Skip to content

Latest commit

 

History

History

app-dataquality-using-lambda

Building a data pipeline with data quality checks using AWS Lambda

This project contains source code and supporting files for a serverless data quality application that you can deploy with the SAM CLI. It includes the following files and folders.

  • deequ-on-lambda - Code for the application's Lambda function running deequ on spark to perform data quality checks and Project Dockerfile.
  • aggregate_function - Code for the application's Lambda function aggregating the results of the good file that came out of data quality check.
  • copy-input-file - Code for the application's Lambda function copying input data file.
  • cloudformation - A template for generating the ECR image of the Spark on AWS Lambda framework (SoAL framework).
  • template.yaml - A template that defines the application's AWS resources including step functions.

The application uses several AWS resources, including AWS Lambda functions, AWS Step Functions, Amazon S3 buckets and Amazon SNS. These resources are defined in the template.yaml file in this project. The sample is focused on data quality checks using PyDeequ library within the SoAL framework on AWS Lambda. Attention is drawn to a publicly accessible file, rich with details on rental properties, to highlight the essential process of conducting data quality checks before proceeding with data processing. The demonstration serves as an illustration of how AWS Lambda can be utilized for scalable and efficient data quality management, suitable for enterprises and organizations. By integrating PyDeequ, a library that operates atop Apache Spark for establishing and executing data quality checks, with the serverless computing capabilities provided by AWS Lambda, a novel approach to ensuring data integrity is demonstrated.

Step Functions Data Pipeline

Deploy the sample application

  1. Clone the github repository.

  2. This sample application has been tested in us-east-1 region.

  3. Create a ECR image for running Spark on AWS Lambda (SoAL Framework) -

    1. Navigate to the CloudFormation service on your AWS Console. Create a stack with new resources. Upload cfn-imagebuilder.yaml file from cloudformation folder in the cloned repository. Provide a stack name. ex: deequ-image-builder. Leave rest as defaults on all pages until you reach the Submit page. Review the checkboxes and click on Submit.
    2. Once the cloudformation stack is completed, navigate to CodeBuild service on AWS Console. Make sure that CodeBuild has successfully built the ECR image. If it failed due to toomanyrequests while pulling base image from dockerhub, you can push Retry build button on CodeBuild console.
    3. Navigate to CloudFormation service and open the stack you just created. Go to the Outputs tab and copy the ImageUri and save it somewhere. It will be needed in further steps.
================================
[INSTRUCTION 1]
According to the README on the AWS Lambda data quality pipeline, in which AWS region has the sample application been tested?
[INSTRUCTION 2]
Continue the README on the AWS Lambda data quality pipeline, starting after its final step.
None of the lines are relevant here.

(Lines from a data collection)
================================
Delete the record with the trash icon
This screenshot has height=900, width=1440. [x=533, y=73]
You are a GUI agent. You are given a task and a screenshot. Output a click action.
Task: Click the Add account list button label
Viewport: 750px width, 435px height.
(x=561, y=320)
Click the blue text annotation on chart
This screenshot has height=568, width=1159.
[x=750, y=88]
================================
[RESPONSE 1]
us-east-1

[RESPONSE 2]
  4. Use sam cli to build and deploy the data quality pipeline to your AWS Account

    The Serverless Application Model Command Line Interface (SAM CLI) is an extension of the AWS CLI that adds functionality for building and testing Lambda applications. It uses Docker to run your functions in an Amazon Linux environment that matches Lambda. It can also emulate your application's build environment and API.

    To use the SAM CLI, you need the following tools.

    You may need the following for local testing.

  5. To build and deploy your application for the first time, run the following in your shell from the root of your cloned project app-dataquality-using-lambda:

    sam build
    sam deploy --guided

    The first command will build a docker image from a Dockerfile and then copy the source of your application inside the Docker image. The second command will package and deploy your application to AWS, with a series of prompts:

    • Stack Name: The name of the stack to deploy to CloudFormation. This should be unique to your account and region, and a good starting point would be something matching your project name.
    • AWS Region: The AWS region you want to deploy your app to.
    • Parameter ImageUri: Paste the ImageUri that you copied earlier.
    • Parameter SparkScript: Press enter to accept the default value.
    • Parameter InputPath: Press enter to accept the default value.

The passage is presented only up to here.